## Records shown
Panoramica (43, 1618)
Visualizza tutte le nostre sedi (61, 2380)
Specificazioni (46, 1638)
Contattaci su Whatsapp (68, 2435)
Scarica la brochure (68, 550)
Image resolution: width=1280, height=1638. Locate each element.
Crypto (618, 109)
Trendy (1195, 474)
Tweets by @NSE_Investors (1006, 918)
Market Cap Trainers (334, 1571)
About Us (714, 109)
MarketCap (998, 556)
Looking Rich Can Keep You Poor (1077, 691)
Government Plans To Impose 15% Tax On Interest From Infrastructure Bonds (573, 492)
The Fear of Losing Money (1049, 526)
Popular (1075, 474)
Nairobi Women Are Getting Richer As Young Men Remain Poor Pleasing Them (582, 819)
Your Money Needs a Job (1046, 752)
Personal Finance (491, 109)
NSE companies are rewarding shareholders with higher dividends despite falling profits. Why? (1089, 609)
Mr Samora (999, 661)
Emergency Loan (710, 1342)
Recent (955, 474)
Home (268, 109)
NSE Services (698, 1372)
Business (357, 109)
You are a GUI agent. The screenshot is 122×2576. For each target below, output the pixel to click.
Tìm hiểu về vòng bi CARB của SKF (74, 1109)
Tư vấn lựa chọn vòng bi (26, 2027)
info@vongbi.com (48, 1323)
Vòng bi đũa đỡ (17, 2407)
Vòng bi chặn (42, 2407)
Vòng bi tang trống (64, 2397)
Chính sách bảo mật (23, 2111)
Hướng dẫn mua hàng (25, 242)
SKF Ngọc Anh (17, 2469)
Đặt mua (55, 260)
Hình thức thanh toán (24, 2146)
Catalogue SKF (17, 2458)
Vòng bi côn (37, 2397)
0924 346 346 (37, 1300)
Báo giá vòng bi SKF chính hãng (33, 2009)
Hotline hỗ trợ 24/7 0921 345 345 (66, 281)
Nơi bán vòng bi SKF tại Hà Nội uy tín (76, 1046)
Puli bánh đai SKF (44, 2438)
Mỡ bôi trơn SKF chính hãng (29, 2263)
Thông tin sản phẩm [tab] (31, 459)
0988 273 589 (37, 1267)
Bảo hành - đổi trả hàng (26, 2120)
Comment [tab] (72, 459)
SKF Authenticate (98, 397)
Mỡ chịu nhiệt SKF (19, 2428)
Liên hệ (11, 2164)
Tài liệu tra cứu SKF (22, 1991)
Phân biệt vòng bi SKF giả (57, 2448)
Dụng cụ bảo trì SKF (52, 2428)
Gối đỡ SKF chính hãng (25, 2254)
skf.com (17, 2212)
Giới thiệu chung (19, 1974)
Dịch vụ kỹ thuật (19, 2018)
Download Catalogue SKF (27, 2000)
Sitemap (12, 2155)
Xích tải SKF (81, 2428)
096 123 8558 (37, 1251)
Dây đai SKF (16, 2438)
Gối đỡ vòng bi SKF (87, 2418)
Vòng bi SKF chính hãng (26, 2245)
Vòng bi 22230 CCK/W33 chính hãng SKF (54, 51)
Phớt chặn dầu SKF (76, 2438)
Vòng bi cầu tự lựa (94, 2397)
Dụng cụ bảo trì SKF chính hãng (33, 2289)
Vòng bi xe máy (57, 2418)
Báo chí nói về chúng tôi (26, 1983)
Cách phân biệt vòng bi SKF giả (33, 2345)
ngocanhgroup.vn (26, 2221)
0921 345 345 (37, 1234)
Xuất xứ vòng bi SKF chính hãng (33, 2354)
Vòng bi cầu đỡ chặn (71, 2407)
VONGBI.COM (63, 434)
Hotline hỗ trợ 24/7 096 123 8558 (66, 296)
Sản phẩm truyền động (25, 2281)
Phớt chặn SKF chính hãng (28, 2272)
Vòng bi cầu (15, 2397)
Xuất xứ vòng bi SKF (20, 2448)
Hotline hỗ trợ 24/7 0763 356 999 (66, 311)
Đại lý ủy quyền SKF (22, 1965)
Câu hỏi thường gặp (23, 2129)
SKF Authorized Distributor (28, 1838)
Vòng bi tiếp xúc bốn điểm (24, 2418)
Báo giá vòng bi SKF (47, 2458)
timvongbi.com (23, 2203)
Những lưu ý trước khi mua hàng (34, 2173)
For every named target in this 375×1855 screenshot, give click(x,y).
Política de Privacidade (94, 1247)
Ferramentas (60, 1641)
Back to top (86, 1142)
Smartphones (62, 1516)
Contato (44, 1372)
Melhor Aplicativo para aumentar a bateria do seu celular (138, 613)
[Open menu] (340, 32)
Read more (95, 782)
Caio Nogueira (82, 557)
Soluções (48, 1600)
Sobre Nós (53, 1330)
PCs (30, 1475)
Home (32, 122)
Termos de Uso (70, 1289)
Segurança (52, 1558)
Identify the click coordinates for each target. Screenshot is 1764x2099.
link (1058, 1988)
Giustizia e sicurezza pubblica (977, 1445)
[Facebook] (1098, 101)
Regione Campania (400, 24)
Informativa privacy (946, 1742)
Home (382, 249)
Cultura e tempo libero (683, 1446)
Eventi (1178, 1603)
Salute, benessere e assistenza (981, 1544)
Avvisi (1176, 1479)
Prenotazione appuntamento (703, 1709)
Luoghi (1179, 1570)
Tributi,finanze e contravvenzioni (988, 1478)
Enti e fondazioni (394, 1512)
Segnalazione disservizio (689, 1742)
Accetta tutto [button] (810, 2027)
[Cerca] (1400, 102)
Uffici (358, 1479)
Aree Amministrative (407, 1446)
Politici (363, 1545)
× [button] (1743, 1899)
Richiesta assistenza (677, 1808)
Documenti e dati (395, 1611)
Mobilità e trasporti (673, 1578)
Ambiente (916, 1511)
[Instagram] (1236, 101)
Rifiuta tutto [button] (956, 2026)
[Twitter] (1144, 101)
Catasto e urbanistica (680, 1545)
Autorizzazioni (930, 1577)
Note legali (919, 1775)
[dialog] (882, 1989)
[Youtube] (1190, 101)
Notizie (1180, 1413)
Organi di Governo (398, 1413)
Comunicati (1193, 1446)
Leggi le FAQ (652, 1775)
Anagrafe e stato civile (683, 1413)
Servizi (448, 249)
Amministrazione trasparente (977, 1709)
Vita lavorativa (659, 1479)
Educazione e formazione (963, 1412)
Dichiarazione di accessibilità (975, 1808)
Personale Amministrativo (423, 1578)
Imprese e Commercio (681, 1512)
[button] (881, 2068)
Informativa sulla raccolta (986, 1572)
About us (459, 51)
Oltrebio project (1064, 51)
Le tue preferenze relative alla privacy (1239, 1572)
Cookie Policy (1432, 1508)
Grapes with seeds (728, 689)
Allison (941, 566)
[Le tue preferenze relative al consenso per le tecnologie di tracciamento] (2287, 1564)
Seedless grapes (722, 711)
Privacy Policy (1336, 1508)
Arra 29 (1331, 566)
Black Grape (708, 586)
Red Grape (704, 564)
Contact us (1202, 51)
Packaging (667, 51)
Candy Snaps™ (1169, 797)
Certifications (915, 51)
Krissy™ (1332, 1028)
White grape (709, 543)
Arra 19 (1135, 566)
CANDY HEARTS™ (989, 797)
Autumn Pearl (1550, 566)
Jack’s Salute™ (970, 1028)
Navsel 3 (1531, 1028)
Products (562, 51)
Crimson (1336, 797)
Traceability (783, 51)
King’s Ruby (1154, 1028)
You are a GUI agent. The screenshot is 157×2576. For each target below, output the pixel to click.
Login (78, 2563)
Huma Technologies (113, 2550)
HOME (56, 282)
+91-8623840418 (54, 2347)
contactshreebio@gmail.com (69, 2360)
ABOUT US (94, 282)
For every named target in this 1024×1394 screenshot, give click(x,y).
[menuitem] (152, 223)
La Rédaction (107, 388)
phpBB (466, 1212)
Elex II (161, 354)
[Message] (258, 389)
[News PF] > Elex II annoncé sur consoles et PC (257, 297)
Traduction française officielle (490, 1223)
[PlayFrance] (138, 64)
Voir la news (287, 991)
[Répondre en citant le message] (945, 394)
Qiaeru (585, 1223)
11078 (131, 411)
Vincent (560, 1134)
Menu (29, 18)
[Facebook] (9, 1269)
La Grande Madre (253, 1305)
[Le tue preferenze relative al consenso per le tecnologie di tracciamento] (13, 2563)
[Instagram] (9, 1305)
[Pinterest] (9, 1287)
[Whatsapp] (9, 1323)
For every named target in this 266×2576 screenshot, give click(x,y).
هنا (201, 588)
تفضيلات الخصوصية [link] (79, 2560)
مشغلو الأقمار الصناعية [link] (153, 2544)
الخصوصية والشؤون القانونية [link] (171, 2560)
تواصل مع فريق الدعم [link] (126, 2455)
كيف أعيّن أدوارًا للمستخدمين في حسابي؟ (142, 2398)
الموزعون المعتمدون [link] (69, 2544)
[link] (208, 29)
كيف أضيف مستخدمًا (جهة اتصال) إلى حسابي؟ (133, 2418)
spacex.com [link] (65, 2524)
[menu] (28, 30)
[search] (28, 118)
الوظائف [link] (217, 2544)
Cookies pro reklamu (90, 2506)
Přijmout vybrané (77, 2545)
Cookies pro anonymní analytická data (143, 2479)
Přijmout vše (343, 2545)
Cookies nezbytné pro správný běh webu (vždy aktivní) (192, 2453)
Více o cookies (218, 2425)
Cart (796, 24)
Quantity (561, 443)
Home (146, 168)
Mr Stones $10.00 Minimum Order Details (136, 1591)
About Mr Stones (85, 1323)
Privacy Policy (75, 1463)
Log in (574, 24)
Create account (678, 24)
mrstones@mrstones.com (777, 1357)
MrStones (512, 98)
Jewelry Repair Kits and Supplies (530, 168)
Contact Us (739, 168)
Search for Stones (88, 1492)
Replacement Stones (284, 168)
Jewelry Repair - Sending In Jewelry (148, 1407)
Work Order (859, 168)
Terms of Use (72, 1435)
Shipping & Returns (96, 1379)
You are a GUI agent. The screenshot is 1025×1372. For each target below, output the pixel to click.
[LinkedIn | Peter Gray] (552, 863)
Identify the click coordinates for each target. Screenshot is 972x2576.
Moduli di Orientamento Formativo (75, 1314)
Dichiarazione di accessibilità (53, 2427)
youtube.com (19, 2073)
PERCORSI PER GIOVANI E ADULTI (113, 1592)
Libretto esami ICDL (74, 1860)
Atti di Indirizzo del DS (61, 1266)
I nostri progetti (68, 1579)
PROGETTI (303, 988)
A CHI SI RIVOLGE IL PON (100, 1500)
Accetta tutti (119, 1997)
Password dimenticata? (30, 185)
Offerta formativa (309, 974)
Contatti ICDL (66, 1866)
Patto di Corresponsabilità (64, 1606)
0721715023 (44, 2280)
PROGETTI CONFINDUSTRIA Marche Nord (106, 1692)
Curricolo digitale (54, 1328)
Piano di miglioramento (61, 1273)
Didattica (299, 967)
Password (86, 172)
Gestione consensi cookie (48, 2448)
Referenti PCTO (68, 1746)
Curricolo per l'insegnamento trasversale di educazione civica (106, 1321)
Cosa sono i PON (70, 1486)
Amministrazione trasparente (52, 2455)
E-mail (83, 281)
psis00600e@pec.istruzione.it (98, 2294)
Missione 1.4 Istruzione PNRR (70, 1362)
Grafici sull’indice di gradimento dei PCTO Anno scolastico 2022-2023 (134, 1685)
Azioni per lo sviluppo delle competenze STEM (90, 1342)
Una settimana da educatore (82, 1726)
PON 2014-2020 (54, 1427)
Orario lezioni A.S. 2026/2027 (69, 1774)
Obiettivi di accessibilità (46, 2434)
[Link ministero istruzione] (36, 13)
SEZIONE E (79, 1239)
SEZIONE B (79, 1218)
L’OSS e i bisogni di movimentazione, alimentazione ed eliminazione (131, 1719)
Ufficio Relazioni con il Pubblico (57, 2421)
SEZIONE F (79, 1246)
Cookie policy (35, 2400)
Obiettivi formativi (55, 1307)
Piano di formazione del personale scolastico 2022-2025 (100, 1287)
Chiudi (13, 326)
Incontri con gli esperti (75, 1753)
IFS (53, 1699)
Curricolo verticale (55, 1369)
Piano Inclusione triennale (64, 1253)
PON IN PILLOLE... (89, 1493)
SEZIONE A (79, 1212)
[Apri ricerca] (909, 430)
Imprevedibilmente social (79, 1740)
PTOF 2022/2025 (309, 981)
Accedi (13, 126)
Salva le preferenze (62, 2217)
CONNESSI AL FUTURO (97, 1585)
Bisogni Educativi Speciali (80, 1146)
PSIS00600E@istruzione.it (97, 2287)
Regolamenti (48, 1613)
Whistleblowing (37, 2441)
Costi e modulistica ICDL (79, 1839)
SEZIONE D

## Brief
Please give back, exactly as it stands above, the stretch from the line with "Popular (1075, 474)" through the line with "Mỡ bôi trơn SKF chính hãng (29, 2263)", and no line outside it.

## Finished exercise
Popular (1075, 474)
Nairobi Women Are Getting Richer As Young Men Remain Poor Pleasing Them (582, 819)
Your Money Needs a Job (1046, 752)
Personal Finance (491, 109)
NSE companies are rewarding shareholders with higher dividends despite falling profits. Why? (1089, 609)
Mr Samora (999, 661)
Emergency Loan (710, 1342)
Recent (955, 474)
Home (268, 109)
NSE Services (698, 1372)
Business (357, 109)
You are a GUI agent. The screenshot is 122×2576. For each target below, output the pixel to click.
Tìm hiểu về vòng bi CARB của SKF (74, 1109)
Tư vấn lựa chọn vòng bi (26, 2027)
info@vongbi.com (48, 1323)
Vòng bi đũa đỡ (17, 2407)
Vòng bi chặn (42, 2407)
Vòng bi tang trống (64, 2397)
Chính sách bảo mật (23, 2111)
Hướng dẫn mua hàng (25, 242)
SKF Ngọc Anh (17, 2469)
Đặt mua (55, 260)
Hình thức thanh toán (24, 2146)
Catalogue SKF (17, 2458)
Vòng bi côn (37, 2397)
0924 346 346 (37, 1300)
Báo giá vòng bi SKF chính hãng (33, 2009)
Hotline hỗ trợ 24/7 0921 345 345 (66, 281)
Nơi bán vòng bi SKF tại Hà Nội uy tín (76, 1046)
Puli bánh đai SKF (44, 2438)
Mỡ bôi trơn SKF chính hãng (29, 2263)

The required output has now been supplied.